Note: While I observe these patterns broadly across many communities, I maintain appropriate professional boundaries and speak only in general terms about the collective distress I’m witnessing.

So let me name it plainly: we are living through a season of profound uncertainty, and our bodies know it. Our nervous systems register the chaos, even when our minds try to reason it away. Safety and predictability are human needs, and when they’re missing, distress shows up in our sleep, our muscles, our digestion, and our moods.

If this is you, please know: you’re not delusional. You’re not exaggerating. You’re responding exactly the way a human body responds to instability. And if this feels overwhelming, you’re not alone. Many of us are quietly carrying the same weight, even as we move through our daily tasks of work and family commitments.

The First Step Toward Healing

We can’t stop uncertainty, but we can stop pretending it isn’t there. We can look at each other and say, “This is hard. This is scary. And I feel it too.” Sometimes, that truth-telling is the first step toward finding our ground again.

I know people often say community is important, or that advocacy matters, or that we should limit our exposure to the chaos. And all of that can be true. But maybe what we need right now is simply to allow ourselves to grieve.

To grieve the loss of an idea.
To grieve the loss of whatever security (however large or small) we once drew from our country.
To grieve the unraveling of something we believed would hold.

Naming that grief doesn’t mean giving up hope or abandoning civic engagement.
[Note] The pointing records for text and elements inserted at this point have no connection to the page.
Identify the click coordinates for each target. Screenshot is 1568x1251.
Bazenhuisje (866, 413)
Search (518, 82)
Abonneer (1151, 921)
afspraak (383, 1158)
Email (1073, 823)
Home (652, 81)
It means honoring the truth of what we’ve lost so that we can move forward with clarity rather than denial. Grief, when acknowledged, can become the foundation for more authentic action and deeper resilience.

Finding Our Way Forward

This process will look different for everyone. Some may find solace in honest conversations with trusted friends. Others might benefit from putting these feelings into writing, art, or movement. Some may discover that their grief motivates them toward specific forms of advocacy or community building.
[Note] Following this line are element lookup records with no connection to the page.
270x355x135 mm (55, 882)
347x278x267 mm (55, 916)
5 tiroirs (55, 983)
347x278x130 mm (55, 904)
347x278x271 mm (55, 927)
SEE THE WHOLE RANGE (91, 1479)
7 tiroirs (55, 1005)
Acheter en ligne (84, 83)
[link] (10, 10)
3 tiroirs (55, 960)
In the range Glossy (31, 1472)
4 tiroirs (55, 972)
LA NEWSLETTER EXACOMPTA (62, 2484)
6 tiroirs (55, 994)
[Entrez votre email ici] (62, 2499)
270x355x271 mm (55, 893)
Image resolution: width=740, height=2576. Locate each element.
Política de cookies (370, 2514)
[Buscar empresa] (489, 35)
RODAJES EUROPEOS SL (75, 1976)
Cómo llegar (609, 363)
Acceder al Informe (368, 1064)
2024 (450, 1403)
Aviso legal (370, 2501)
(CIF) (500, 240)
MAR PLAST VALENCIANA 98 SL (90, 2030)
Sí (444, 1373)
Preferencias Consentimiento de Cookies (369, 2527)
The point isn’t to prescribe a single path, but to acknowledge that we cannot build something steadier, something worthy of our hope, until we first allow ourselves to feel the full weight of what we’re experiencing.

You are not alone in this uncertainty. Your body’s wisdom in responding to instability is not a sign of exaggeration, it is a sign of your humanity. And that humanity, even in its vulnerability, may be the very thing that helps us find our way forward together.